Try to remove or change by -m conntrack --ctstate.

Another way: you can execute line by line in the shell to debug in which exact lines its failing.

Re: Devuan + iptables

dummy@example.com (arnaiz) — Fri, 23 Nov 2018 21:39:20 +0000

could you post the script code?

Re: Devuan + iptables

dummy@example.com (Phoen7x) — Fri, 23 Nov 2018 19:36:26 +0000

Thank you for your advice.

You mean I should move my script into the folder /etc/init.d? I have not quite understood the order and the dependencies?
In my script I'm just releasing ports.

Re: Devuan + iptables

dummy@example.com (bbatten) — Fri, 23 Nov 2018 19:20:45 +0000

@Phoen7x: Looks like what you're doing should work, but bear in mind that scripts in /etc/network/if*.d are run in sort order. So one needs to assign script names so that any dependencies are met.

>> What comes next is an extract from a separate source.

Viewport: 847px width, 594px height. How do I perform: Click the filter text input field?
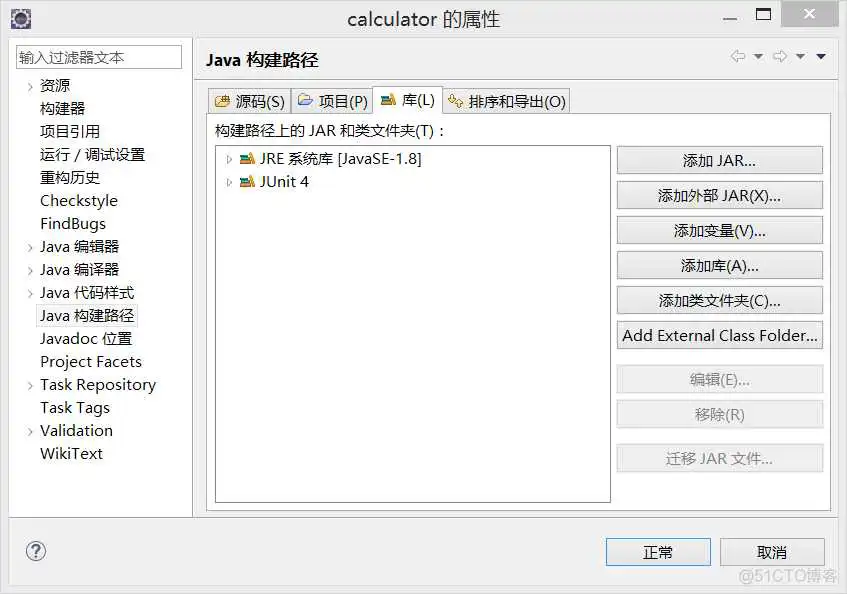(98, 57)
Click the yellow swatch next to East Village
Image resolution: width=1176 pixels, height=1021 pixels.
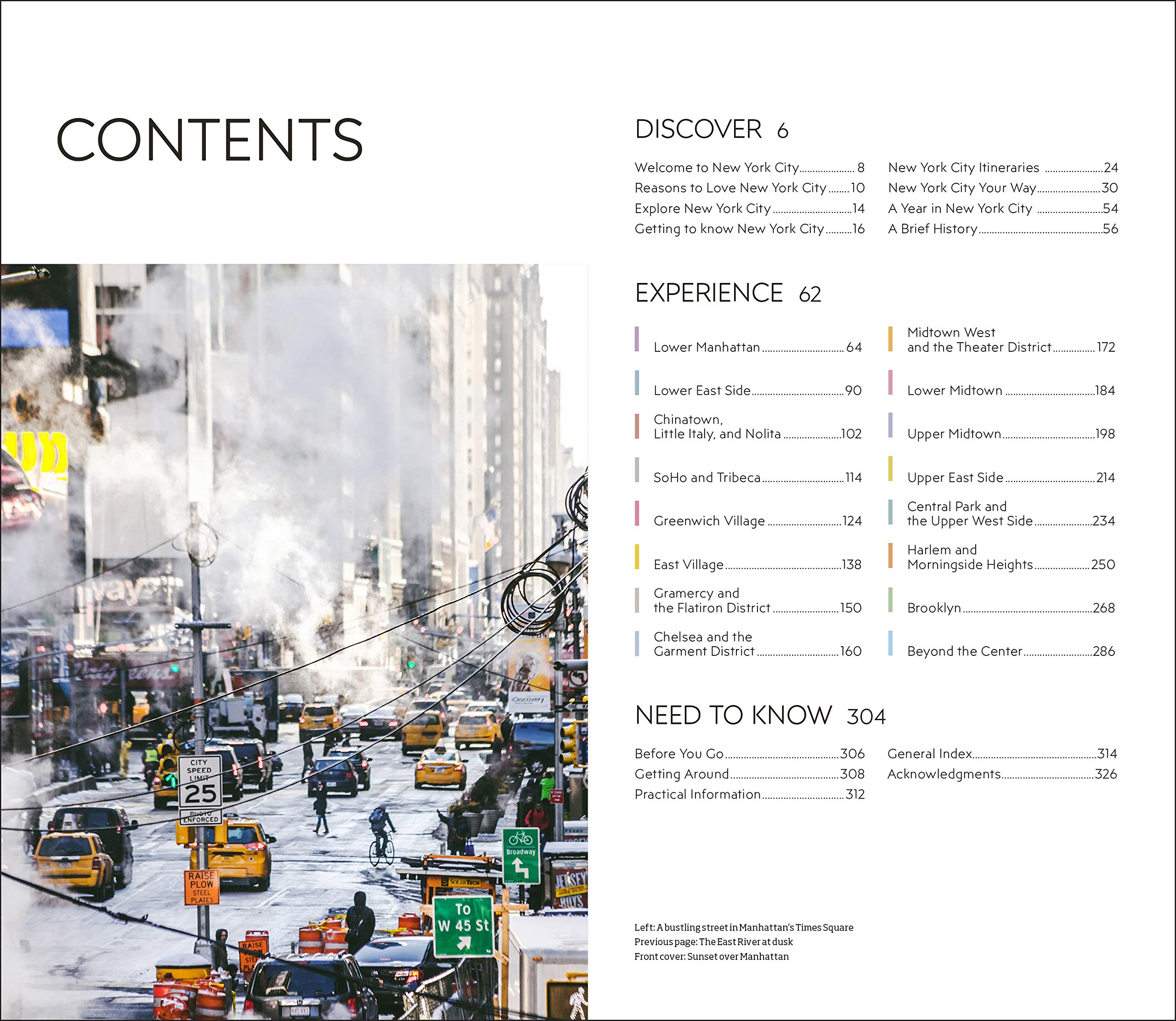637,557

The way I use to make sure my iptables script is processed in the correct order is to put it in /etc/init.d per @arnauz, then make use of dependency based initialization via the update-rc.d command to sort things out viz /etc/rc?.d.

Hope this helps.

Re: Devuan + iptables

dummy@example.com (Phoen7x) — Fri, 23 Nov 2018 19:11:31 +0000

Thank you for answering.

Thats the errormessage:

iptables: No chain/target/match by that name.
iptables: No chain/target/match by that name.
Bad argument ` '
Try `iptables -h' or 'iptables --help' for more information.
Bad argument ` '
Try `iptables -h' or 'iptables --help' for more information.

but if i type in every rule, there is no error. ??

The same skript runs finde on my debian/raspbian

Re: Devuan + iptables

dummy@example.com (arnaiz) — Fri, 23 Nov 2018 18:02:35 +0000

I dont know if theres are a better method, but I use to store my custom iptables script at /etc/init.d. Basically that script load iptables from /etc/iptables.rules:

cat /etc/init.d/iptables 
#!/bin/bash
/sbin/iptables-restore < /etc/iptables.rules

Then you must link to /etc/rcX.d (by defaul 2)

/etc/rc2.d/S20iptables -> ../init.d/iptables

Devuan + iptables

dummy@example.com (Phoen7x) — Fri, 23 Nov 2018 15:25:16 +0000

Hello everybody,
so far I had used Debian.
There I put my iptables rules in a script in the directory /etc/network/if-up.d/iptables_on, like on this page.
Unfortunately, this method does not work with Devuan, there I always get an error message.
How should I ideally apply my iptables rules?